At the Center on Reinventing Public Education, we are celebrating our 25th anniversary. We are thinking a lot about our principles and lessons learned.
At our core, we believe schools can make a difference even for the most disadvantaged children. To do that, they must be coherent — meaning they must be grounded in a set of explicit values, hold all students to high standards, provide academic supports, give students opportunities for meaningful relationships with adults, and demonstrate links between school and real life. They must be free to try different approaches and use time, money, and teacher talents differently. Since schools will differ, parents must be free to choose. And governance can and must protect students without making schools into incoherent bureaucracies.
We still believe in these principles and are still working to make them reality. Yet there is an even deeper principle beneath CRPE’s work: We know that no idea is so good that it will work exactly as expected. People who want to make a difference must keep their eyes open, expect surprises, and learn from them.
By following this last principle, we have seen many of our hopes and expectations about the value of charter schools and the power of citywide portfolio strategies confirmed.

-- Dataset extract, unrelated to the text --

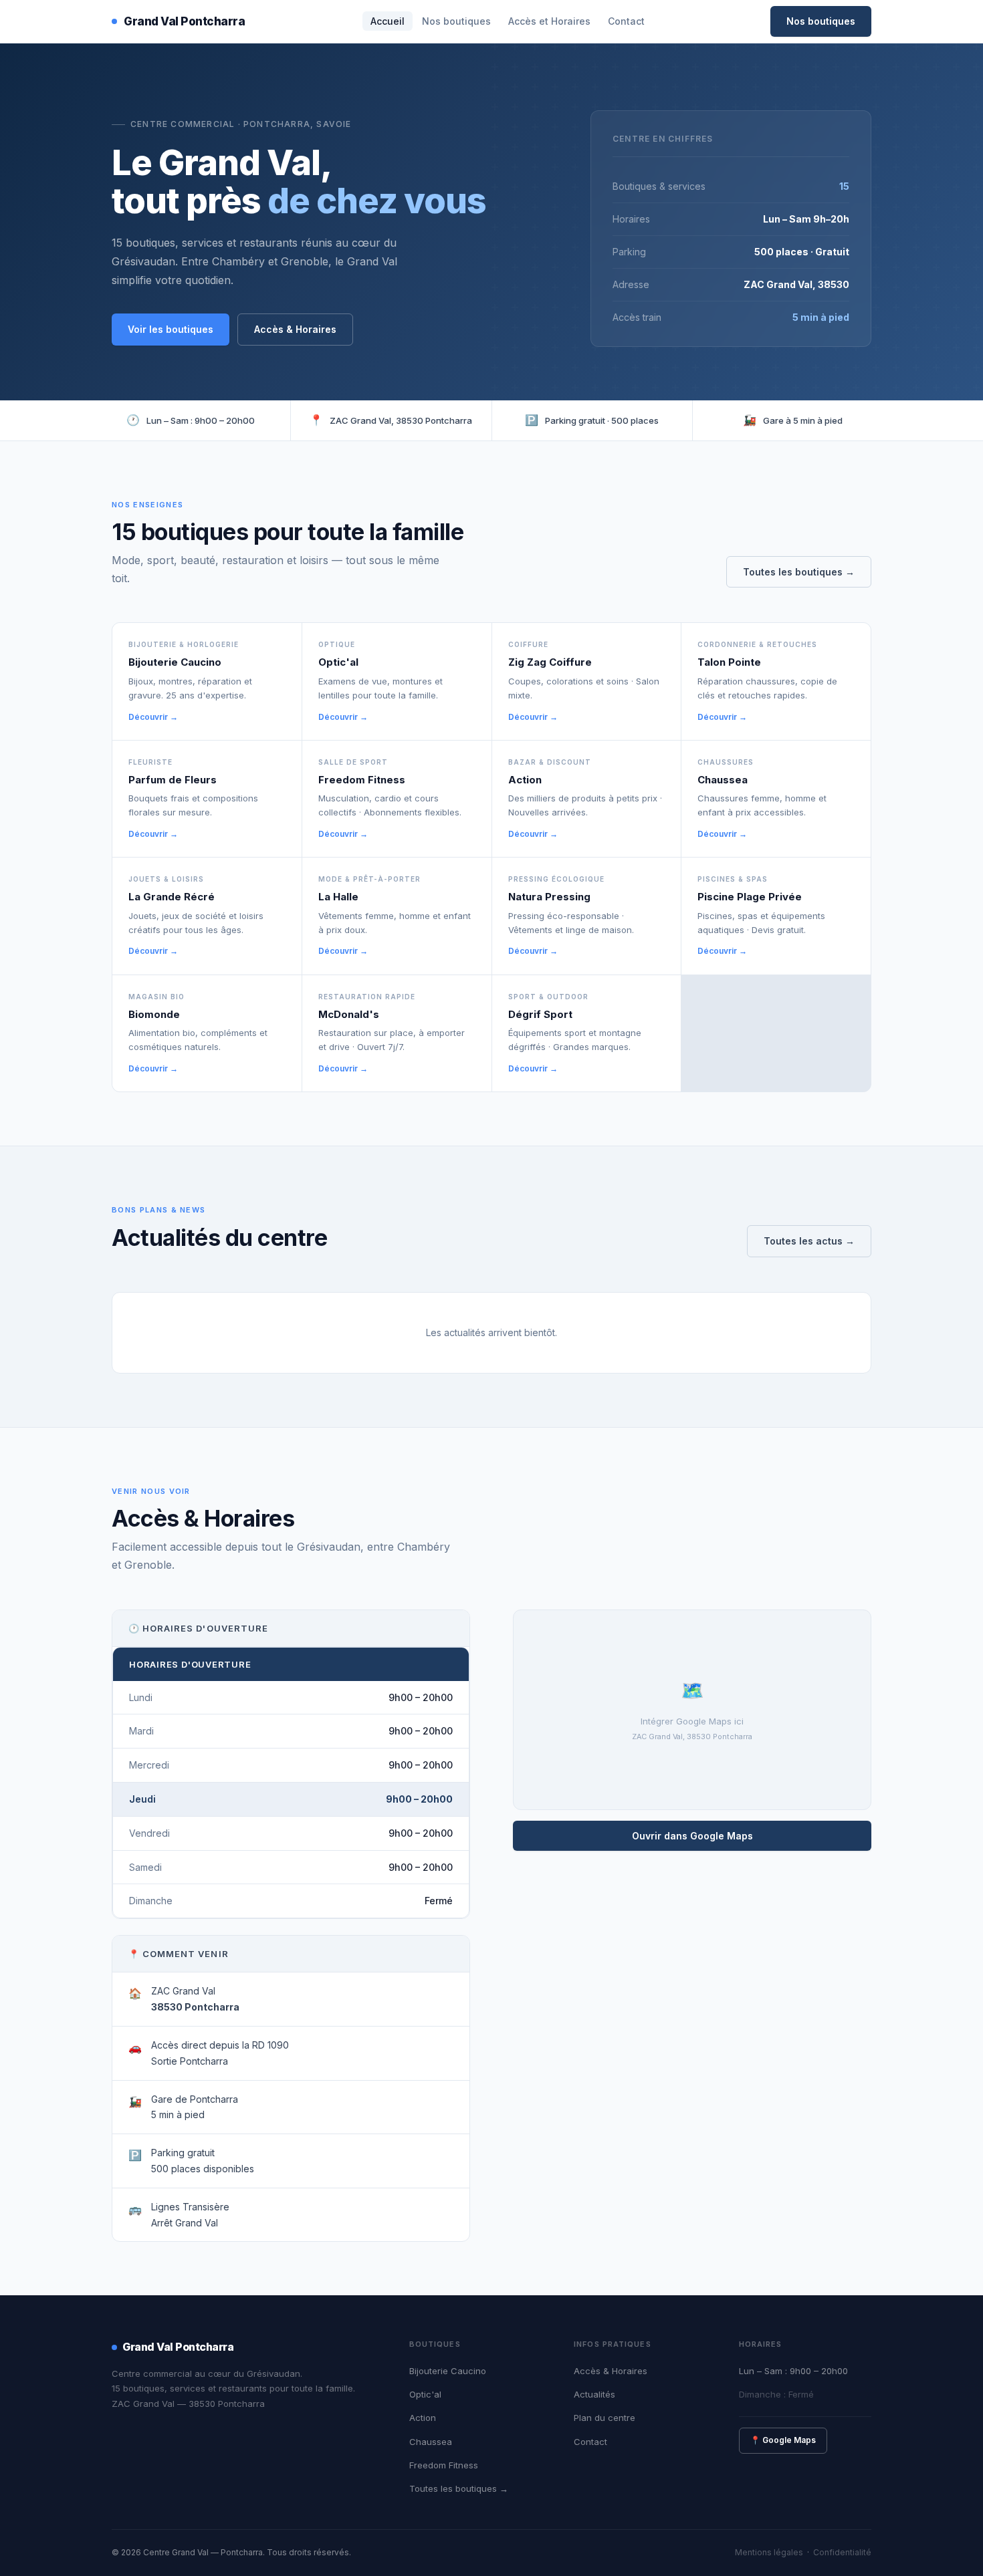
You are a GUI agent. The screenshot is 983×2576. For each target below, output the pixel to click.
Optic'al (425, 2394)
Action (422, 2417)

But we have also learned about their limitations. We see many current efforts to improve public education frustrated by political logjams. More than ever, we are driven by the imperative to prepare children for a challenging economic future, enabled by new possibilities for an agile learning system that maximizes the potential of every student.
Hopes and Expectations Confirmed
Over the past 25 years, we have seen that coherent schools have long-term benefits for students, into and through college. They can make teachers more effective — and happier, too.
A quarter-century ago, charter schools were mostly theoretical. The very first ones were operating in only a handful of states. Once criticized as likely bastions of privilege, they have created coherent educational environments for thousands of disadvantaged children, and thus become lifesavers. In districts with open-minded leadership, they can serve as educational laboratories and sources of innovative ideas, as the original visionaries suggested.
But charter schools do not have a monopoly on excellence. District-run public schools, given the right levels of autonomy and support, can specialize and become excellent.
We have also learned that low-income and poorly educated parents can make good choices. Just like advantaged parents, they seek the school where their child is most likely to be valued and motivated, not the one with the highest test scores. But disadvantaged families also need access to resources, including information and transportation, to exercise choice on an equitable basis.
Factors Limiting Progress
However, as we look across an educational landscape where progress is slowing in many cities and leading education policy thinkers are searching for new ways forward, we’ve also had cause to reflect on the factors limiting reform efforts to date.
In response to signals from funders and state regulators, charter schools have too narrowly focused on average test score gains and college acceptance rates. This has slowed innovation. And charter schools, once established, often begin to act like the status quo, resisting transparency, innovation, and accountability — the forces intended to drive continuous improvement in portfolio school systems.
At the same time, middle-class families often don’t see any personal benefit from charter schools and other forms of public school choice, and they can perceive these things as direct threats to the advantages they currently have. In a related vein, nobody in the school system wants to redistribute money, even when it is obvious that schools serving low-income and students of color get the lowest-paid teachers and meager support from district programs.
All this means leadership matters. Yet superintendents and school board members can simultaneously want coherent schools and take actions that remove school freedoms and reinforce a culture of compliance. Even when city leaders succeed in making progress by replacing weak schools with more coherent ones, continuous improvement cycles don’t necessarily continue forever, and key indicators like student achievement often plateau. This is in part due to political pressure to keep schools open and in part a failure to innovate further by looking at new ways to help students succeed.
A newer wave of efforts to transform public education to more individualized, engaging, and mastery-based classrooms too often fail to truly serve every student’s needs and — as our recent study showed — are stymied by the habits and rules of a system designed for sameness.
New Imperatives, New Possibilities
All told, we have learned that school coherency is necessary but not sufficient. Every student needs a learning environment that makes sense, where the parts add up. But tomorrow’s students will also need access to new skills and forms of knowledge that will determine their ability to adapt and thrive in a rapidly changing world. Schools will need to enable individual students to hone their talents and develop the special skills that can define their lives as earners and citizens. Students of every background will need these kinds of opportunities, especially those with the most disadvantages. To create new pathways to upward mobility, we must bridge institutional divisions, especially between K-12 and higher education, teach to the individual rather than the mean, and look outside the boundaries of today’s traditional schools to expand opportunities for students.
Today, we are releasing a volume of essays that begin to explore these new possibilities. We look forward to the conversation ahead.